We invert first because the inverse of a diagonal matrix is just taking the reciprocal of diagonal elements. We need to invert the full matrix, then save those diagonal values. This only happens once (per "block": group and/or level) when pooling within- and between-imputation components of (N)ACOV, which is then passed to the lavaan(..., WLS.V=) argument.

to avoid the inversion of a full matrix in DWLS?

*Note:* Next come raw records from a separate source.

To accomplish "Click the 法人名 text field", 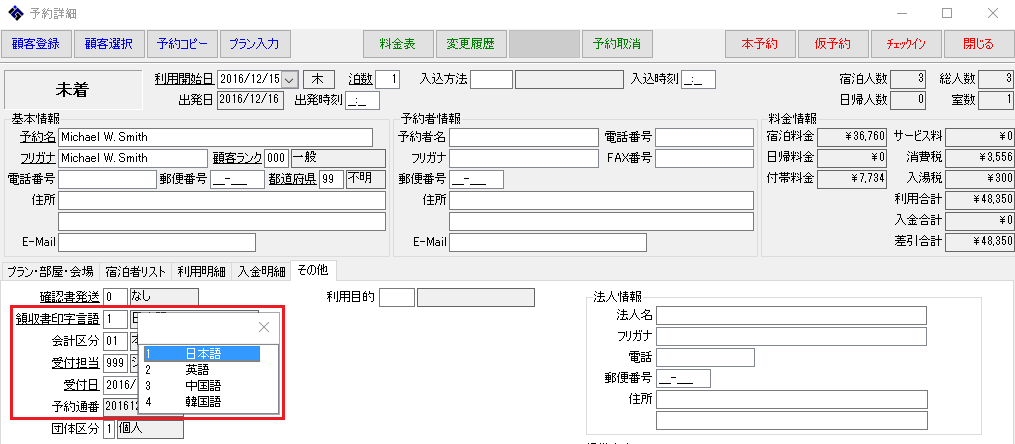I will point(791,315).
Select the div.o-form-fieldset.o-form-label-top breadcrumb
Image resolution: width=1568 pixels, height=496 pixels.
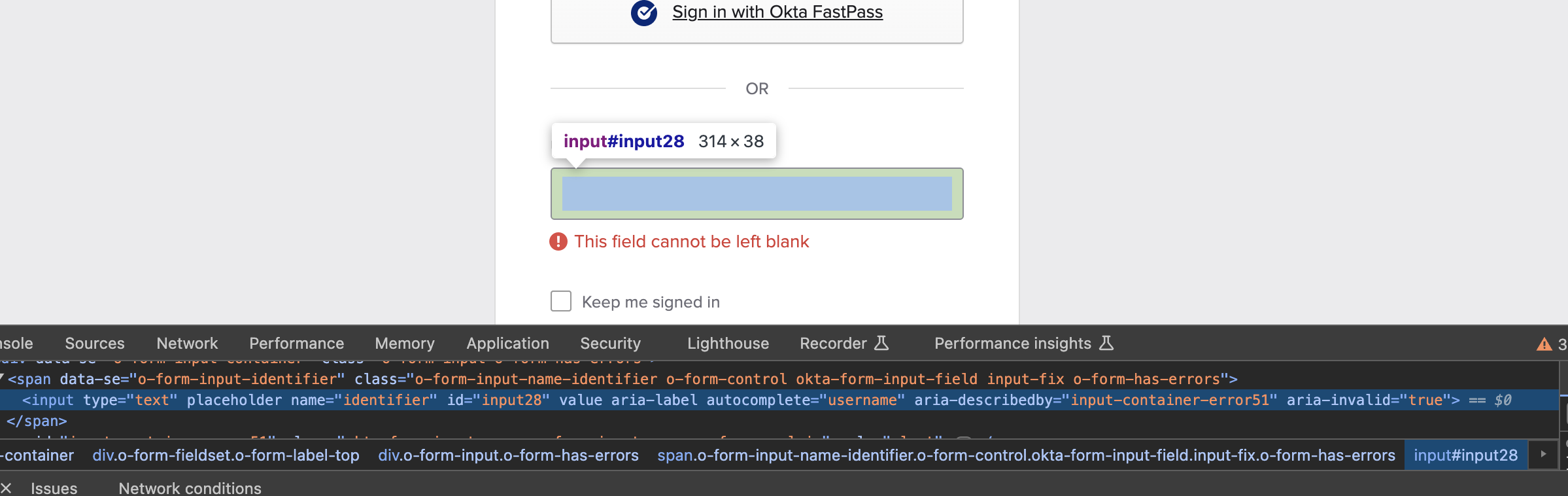(226, 455)
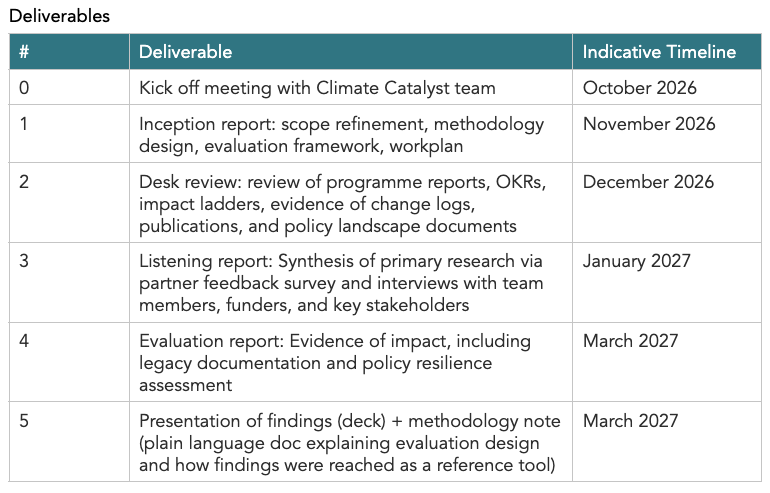Click the Listening report deliverable cell
This screenshot has width=770, height=493.
click(351, 282)
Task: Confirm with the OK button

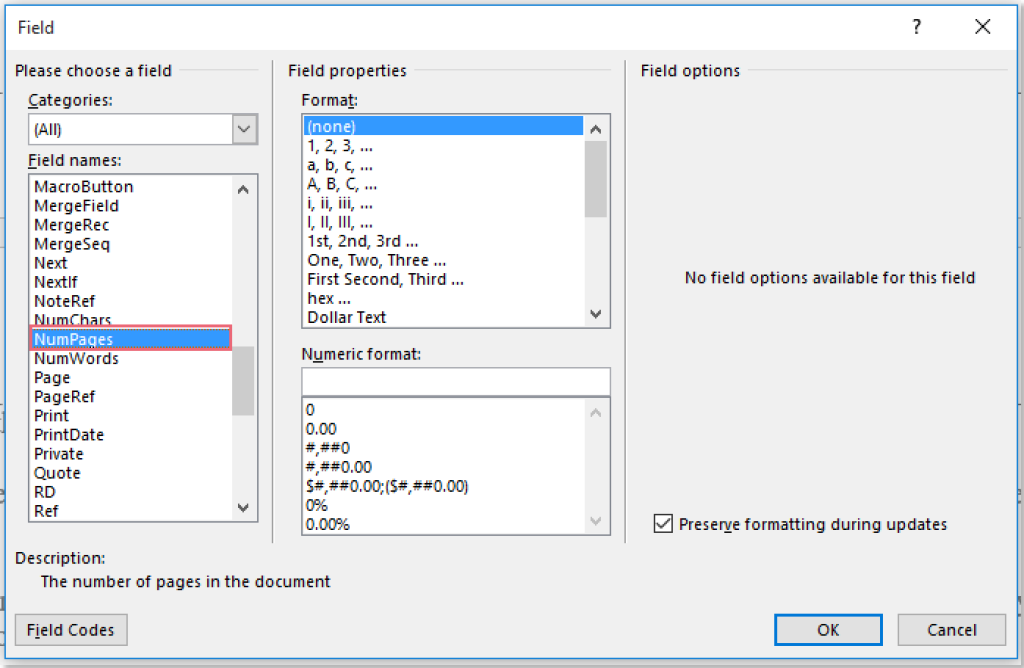Action: click(828, 630)
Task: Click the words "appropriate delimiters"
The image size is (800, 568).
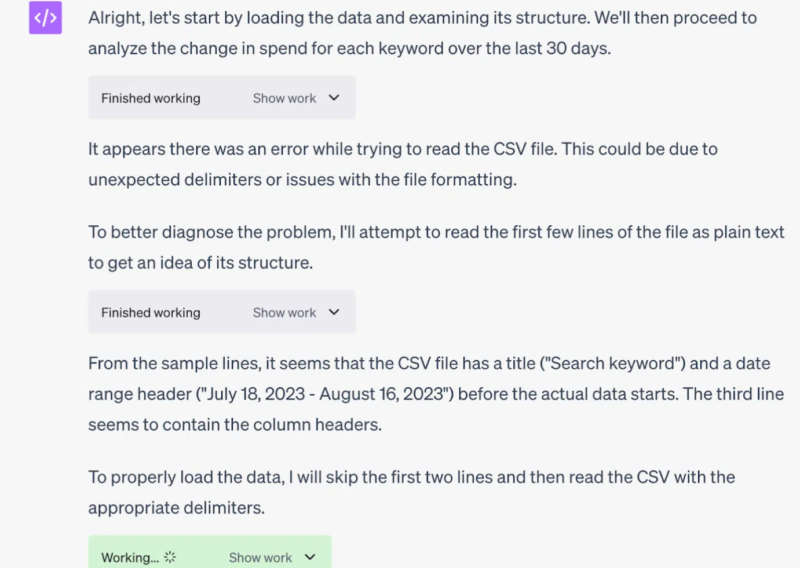Action: (x=176, y=507)
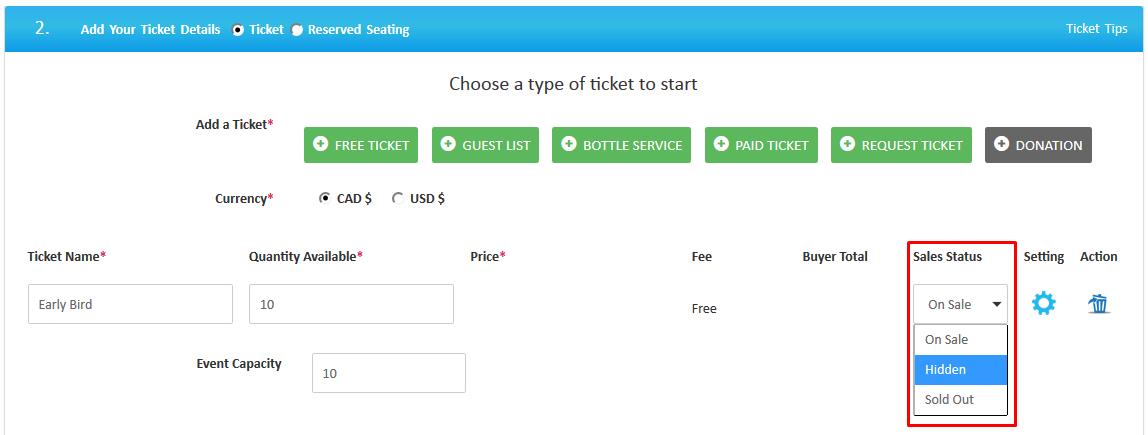Open the ticket settings gear icon
This screenshot has height=435, width=1148.
(1043, 304)
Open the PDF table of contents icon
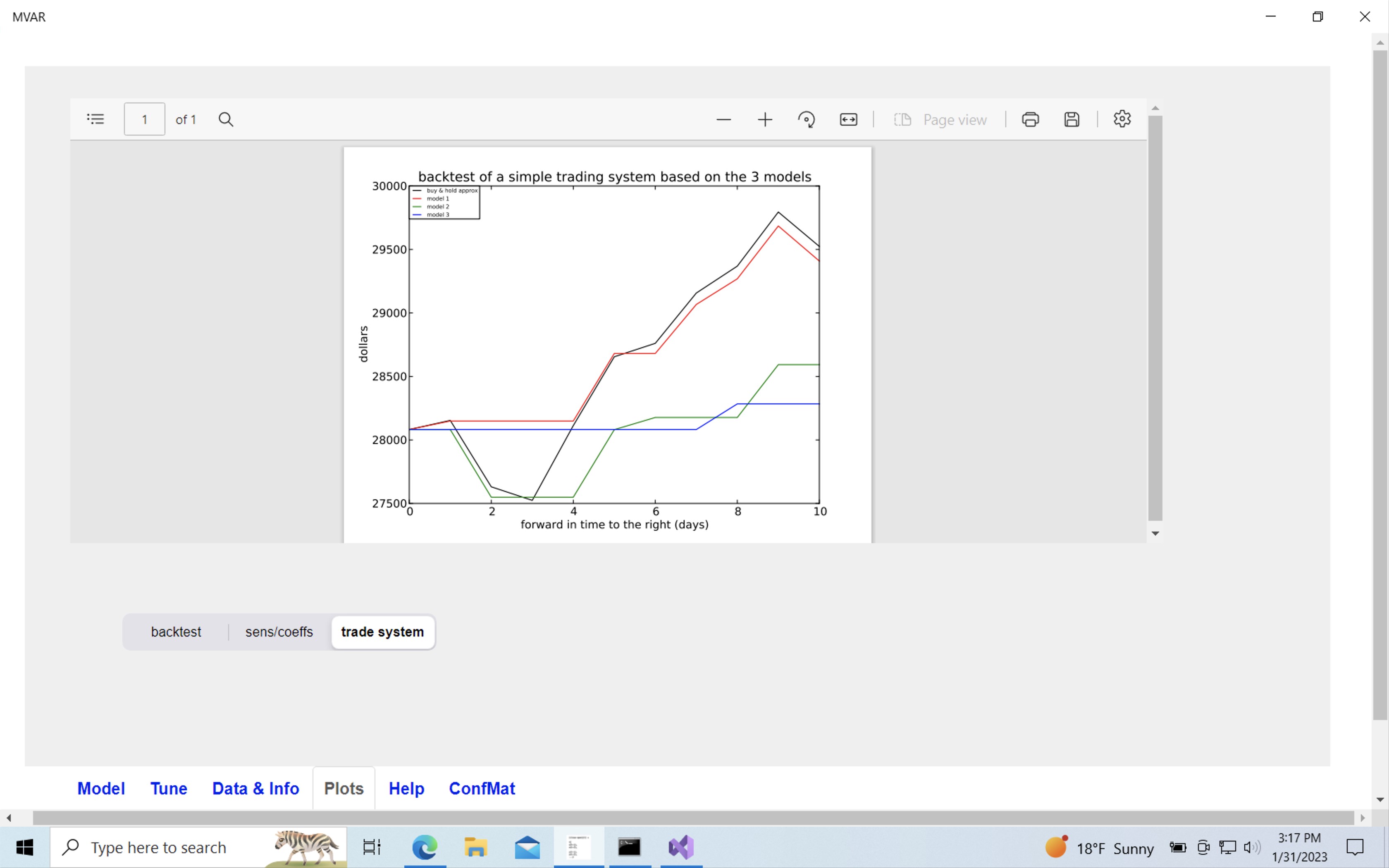The image size is (1389, 868). click(x=95, y=119)
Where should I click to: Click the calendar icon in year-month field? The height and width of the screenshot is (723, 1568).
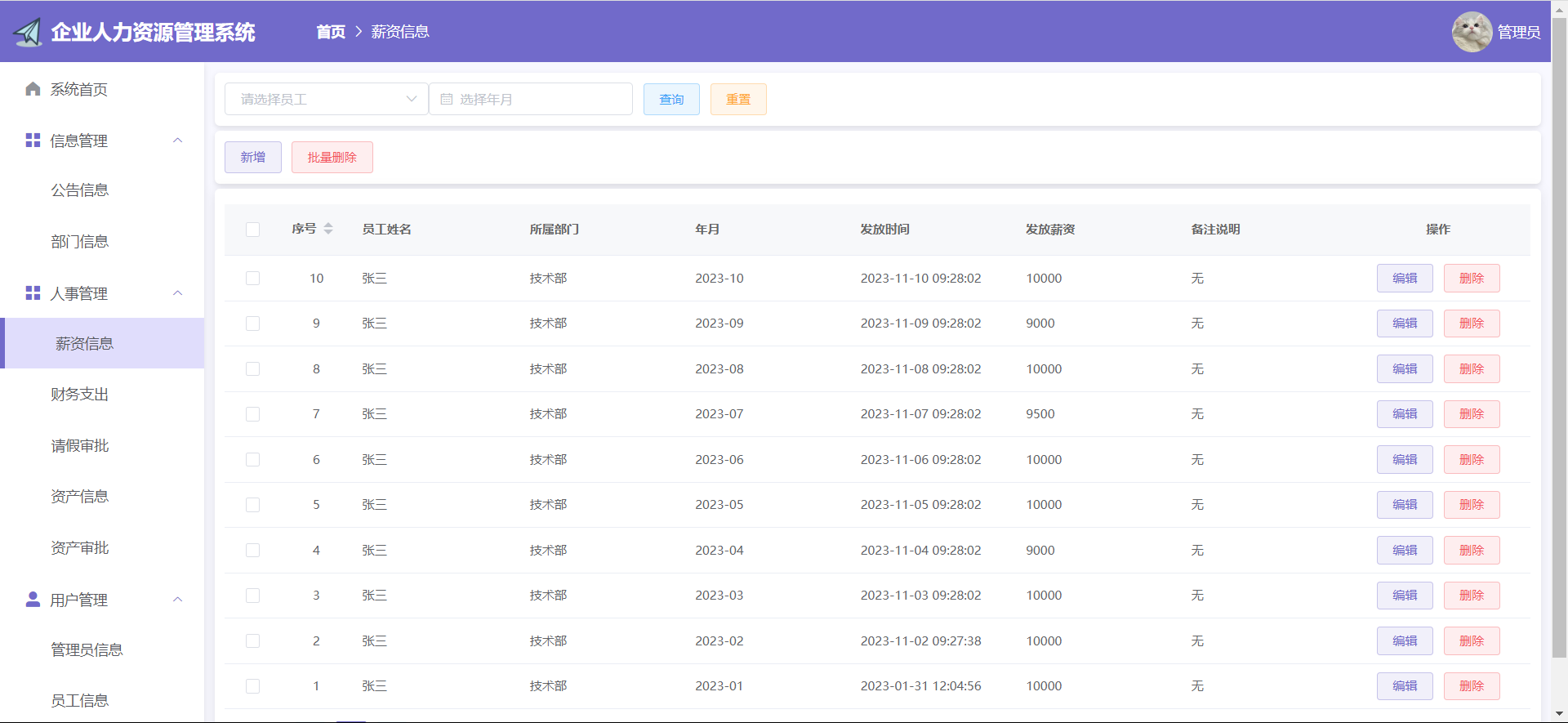(447, 100)
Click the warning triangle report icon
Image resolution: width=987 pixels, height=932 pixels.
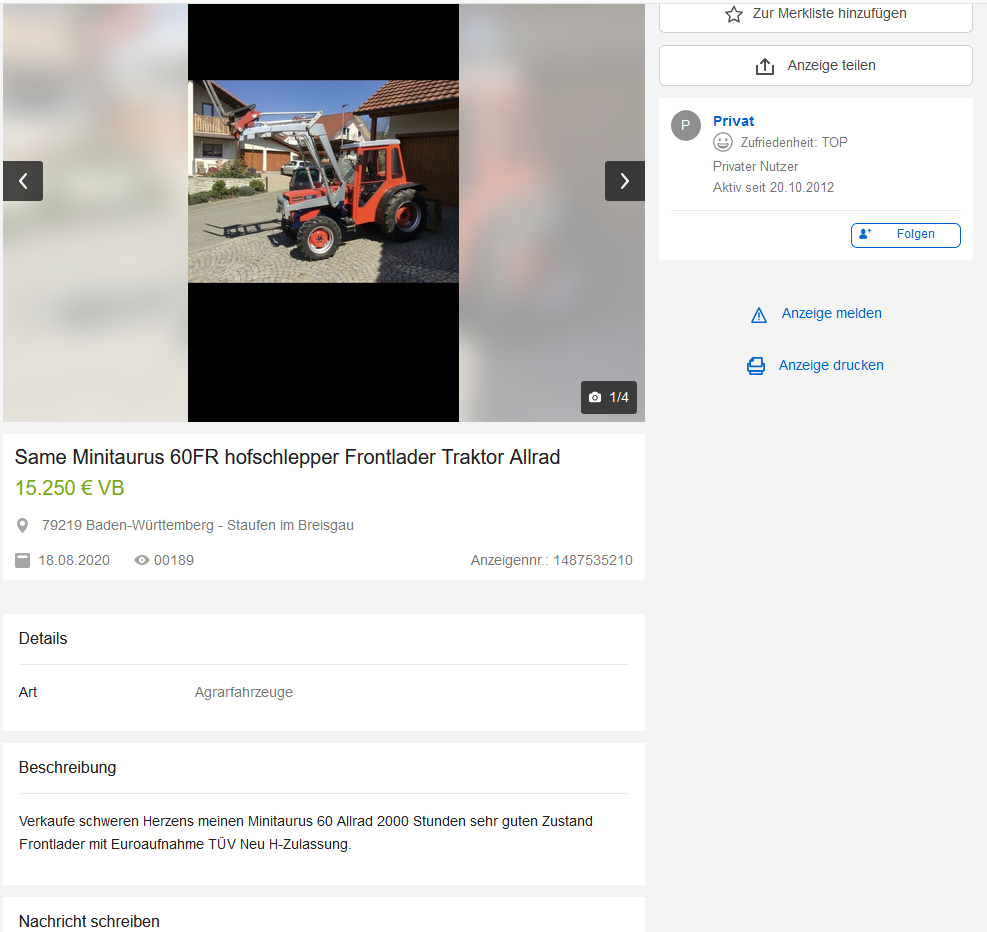pyautogui.click(x=759, y=315)
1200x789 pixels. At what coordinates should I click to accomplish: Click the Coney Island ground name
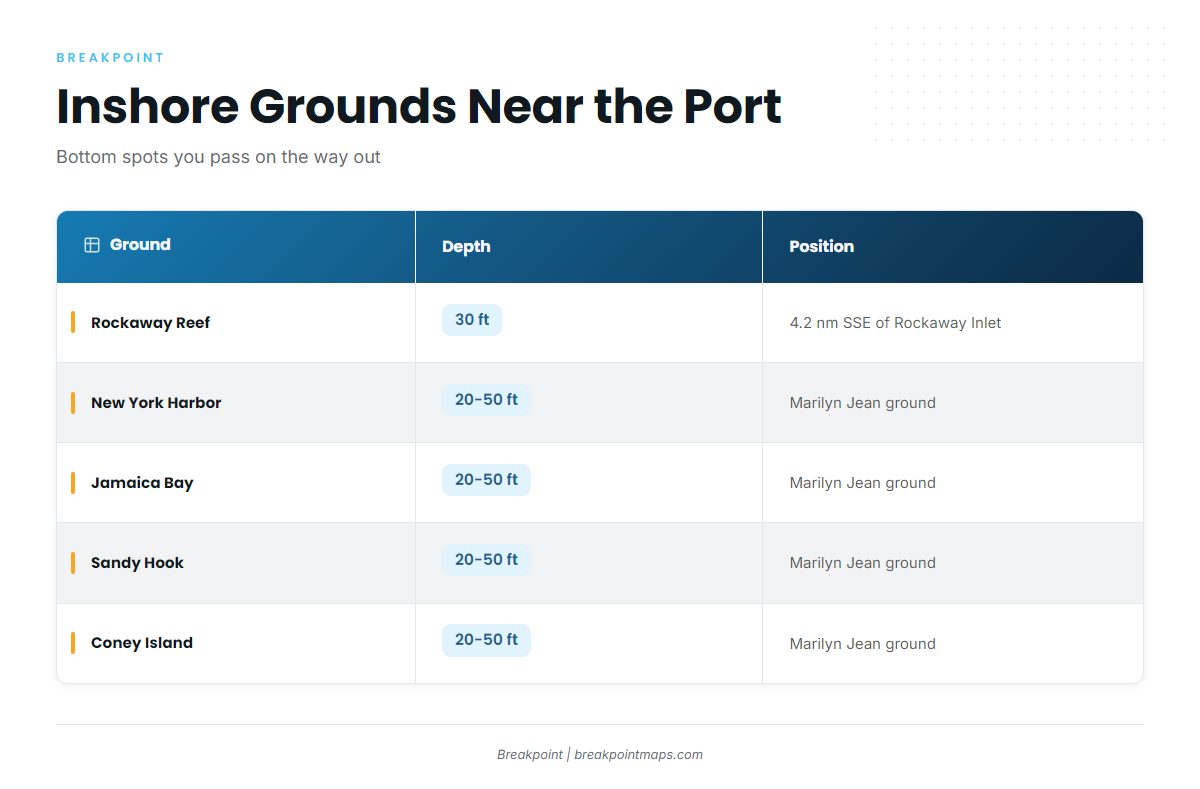[142, 643]
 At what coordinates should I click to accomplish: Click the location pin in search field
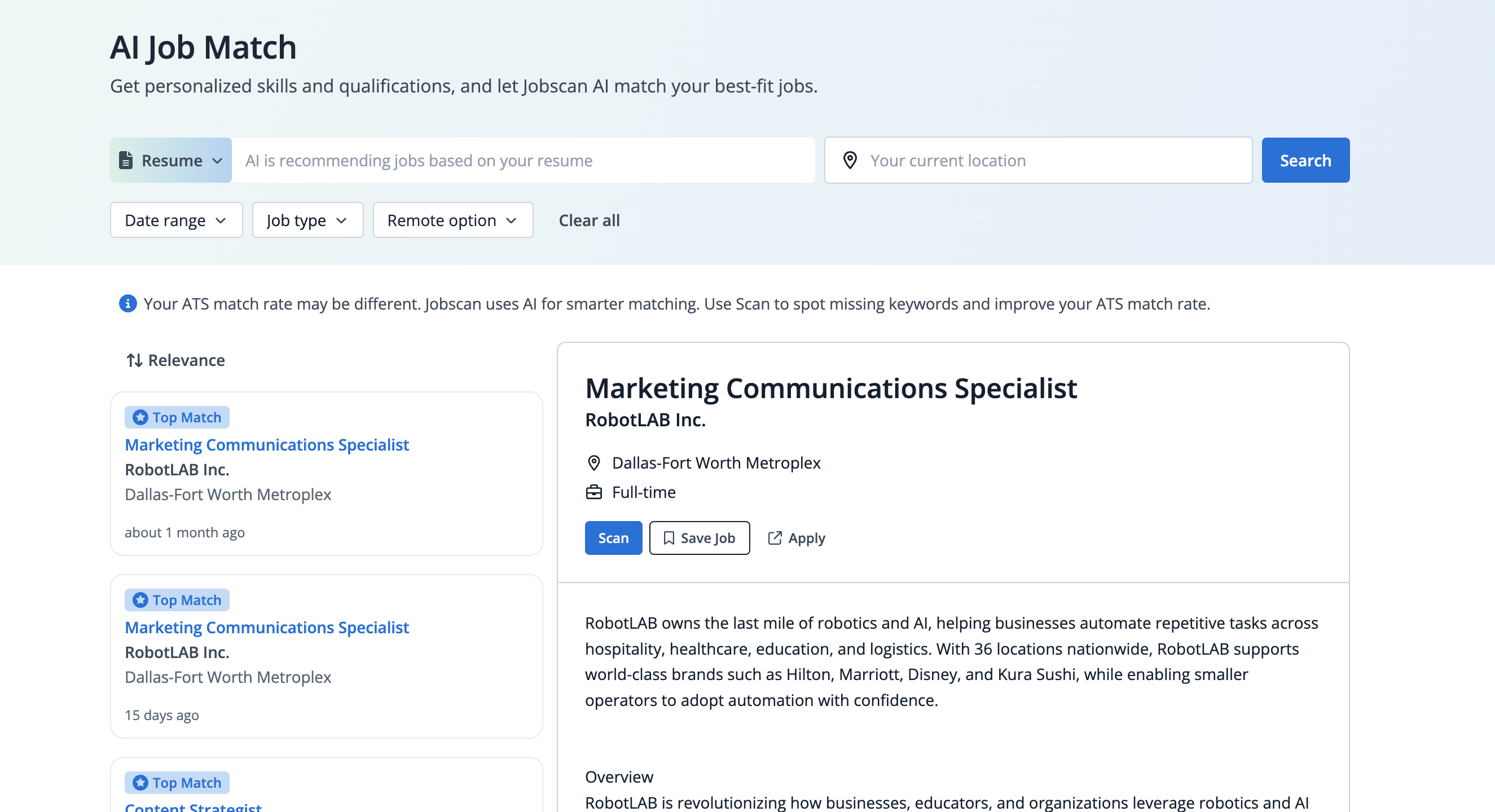850,160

That is happening during estimation, which is after the pooling of Sigma and its NACOV. There is no no avoiding the need to evaluate Equation 9 (Wirth & Edwards, 2009) every time the point estimates are updated, but at that point, the diagonal matrix W is easy to invert because it is just the reciprocals of the diagonal.

[Suppanut]

I posed the question because I expected that analyzing copies of complete data (which initially have no missing values) using lavaan.mi should yield results identical to those obtained from analyzing a single complete dataset with lavaan. However, the results differ.

Please check this example

library(lavaan.mi)

HS <- HolzingerSwineford1939[ , paste0("x", 1:9)]
imps <- list(HS,HS,HS,HS,HS) # 5 copies of the original data
HS3cat <- lapply(imps, function(x) {
  as.data.frame( lapply(x, cut, breaks = 3, labels = FALSE) )
})

HS.model <- '
  visual  =~ x1 + x2 + x3
  textual =~ x4 + x5 + x6
  speed   =~ x7 + x8 + x9
'

## pool polychoric correlations and thresholds
prePooledData3 <- poolSat(HS3cat, ordered = paste0("x", 1:9))
fitc <- cfa(HS.model, data = prePooledData3, std.lv = TRUE)
lavTest(fitc, test = "browne.residual.adf", output = "text")
# Model Test User Model:
#   
#   Browne's residual-based (ADF) test                  
#   Test statistic                                47.835
#   Degrees of freedom                                24
#   P-value (Chi-square)                           0.003

fit <- sem(HS.model, HS3cat[[1]], 
           ordered = TRUE, 
           std.lv = TRUE,  
           sample.cov.rescale = FALSE,
           fixed.x = FALSE,
           conditional.x = FALSE,
           estimator = "DWLS",
           se = "robust.sem",
           test = "Browne.residual.adf")
lavTest(fit, test = "browne.residual.adf", output = "text")
# Model Test User Model:
#   
#   Browne's residual-based (ADF) test                  
#   Test statistic                                48.097
#   Degrees of freedom                                24
#   P-value (Chi-square)                           0.002

all.equal(fitMeasures(fitc), fitMeasures(fit)) # Mean relative difference: 0.4973422
all.equal(inspect(fitc, "WLS.V"), inspect(fit, "WLS.V")) # "Mean relative difference: 0.534187"

# Modify WLS.V
prePooledData3$WLS.V <- solve(diag(diag(prePooledData3$NACOV)))
fitc2 <- cfa(HS.model, data = prePooledData3, std.lv = TRUE)
lavTest(fitc2, test = "browne.residual.adf", output = "text")
# Model Test User Model:
#   
#   Browne's residual-based (ADF) test                  
#   Test statistic                                48.097
#   Degrees of freedom                                24
#   P-value (Chi-square)                           0.002

all.equal(fitMeasures(fit), fitMeasures(fitc2)) # TRUE
all.equal(inspect(fit, "WLS.V"), inspect(fitc2, "WLS.V")) # TRUE

Do you have any thoughts on this?

[TDJorgensen]

Ah, this is a nice empirical demonstration without between-imputation variance. I should have thought of that. Thank you!

Looking back at the source material, Muthén (1997, p. 16) does state that W should be the diagonal of Gamma (NACOV), which is then inverted. So yes, you were right, and that explains why your suggestion works. I will update that to close this issue.